Although India supported the war against the Liberation Tigers of Tamil Eelam it was wrong to presume that it would turn a blind eye to Colombo’s indifference towards resolving the Tamil question since the war ended three years ago.
Its error should have been apparent to Colombo when Delhi voted for the resolution in the UN Human Rights Council castigating Sri Lanka for the abuses committed by its armed forces against the Tamil militants during the three decades of war.
The parliamentarian delegation, the first high level one from India after the UN vote, was led by opposition leader Sushma Swaraj.
While MPs from the Tamil parties DMK (Dravida Munnetra Kazhagam) and the AIADMK (All India Anna DMK) had withdrawn from it, the other members – including some Tamil speaking MPs – were also of two minds because of aggressive statements on the Koodankulam nuclear power plant in Tamil Nadu state by a Sri Lankan minister virtually on the eve of the visit.
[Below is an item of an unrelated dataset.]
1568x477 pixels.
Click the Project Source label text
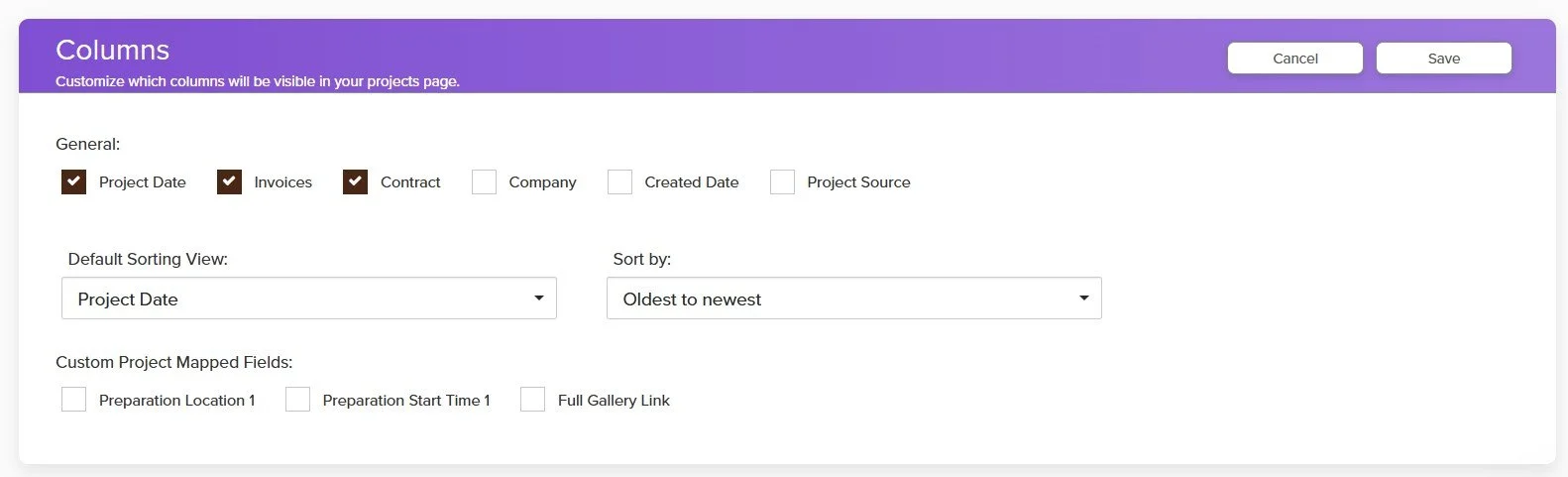[858, 182]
Despite the situation not being politically propitious, the delegation still went ahead.
Sushma Swaraj made only one public statement at the end of the visit.
She urged Colombo to "reach a genuine reconciliation" based on "a meaningful devolution of powers which takes into account the legitimate needs of the Tamil people for equality, dignity, justice and self-respect".
The opposition leader spoke in the same voice as the government of India – suggesting that there was weariness across the political class in India with Colombo’s reluctance to devolve power to Sri Lanka’s Tamil minority.
The shift in India’s position towards Sri Lanka as manifested in the UN Human Rights Council vote has been ascribed to several factors.
One theory is that there was a backroom deal between the national government and Tamil Nadu Chief Minister J Jayalalithaa that she would allow the Koodankulam nuclear power plant in her state to become operational if the government voted for the resolution.
Other theories are that the government was forced to keep the DMK in good humour due to coalition compulsions and that India gave in to US pressure to support the Washington-sponsored resolution on human rights violations in Sri Lanka.
It would be an error to conclude, however, that such tactical factors alone were responsible for the change in India’s position.
What happens to Sri Lankan Tamils has an emotional and often a political echo in the Indian state of Tamil Nadu.
Even during the conflict with the LTTE, while India supported military action against the militant forces, it always cautioned Colombo about protecting the rights of the Tamil civilian population and ensuring their welfare.
President Mahinda Rajapaksa has assured India several times about his commitment to a constitutional amendment to devolve powers to the Tamils.
It was passed in 1987 as a result of the Indo-Sri Lanka Accord but its legality has been questioned in the Supreme Court.
So although President Rajapaksa talks of a devolution process that would be more than that promised earlier – he calls it "13th amendment PLUS", there is uncertainty about what this would mean.
Many ministers in the Rajapaksa government are openly opposed to devolution and the president himself seems to be backtracking on it. A parliamentary select committee which will make suggestions on the Tamil issue is yet to be set up.
Colombo, however, has failed to read India’s disappointment with bilateral efforts. If it had started negotiations for devolution with the Tamil National Alliance (TNA), the UNHRC resolution imbroglio may not have taken place.
The all-party parliamentarians’ delegation emphasised these issues – urging that a dialogue be restarted in which the TNA is given an honourable role and that the parliamentary select committee on devolution be set up soon. Most importantly, it left Colombo in no doubt that the Indian political parties were united on this issue.
Having created an anti-West frenzy it may not be easy for the Rajapaksa government to back away from it.
It derives its social power from a peculiar psyche – of Sri Lanka (that is, the majority Sinhalas) being isolated by evil powers.
However, the Rajapaksa government could still move in the direction that Delhi is pushing it.
While maintaining its anti-West, anti-imperialist facade, it could compromise on implementing the Lessons Learnt and Reconciliation Commission’s recommendations. That would be the pragmatic way forward. Delhi after all is not seeking regime change in Colombo.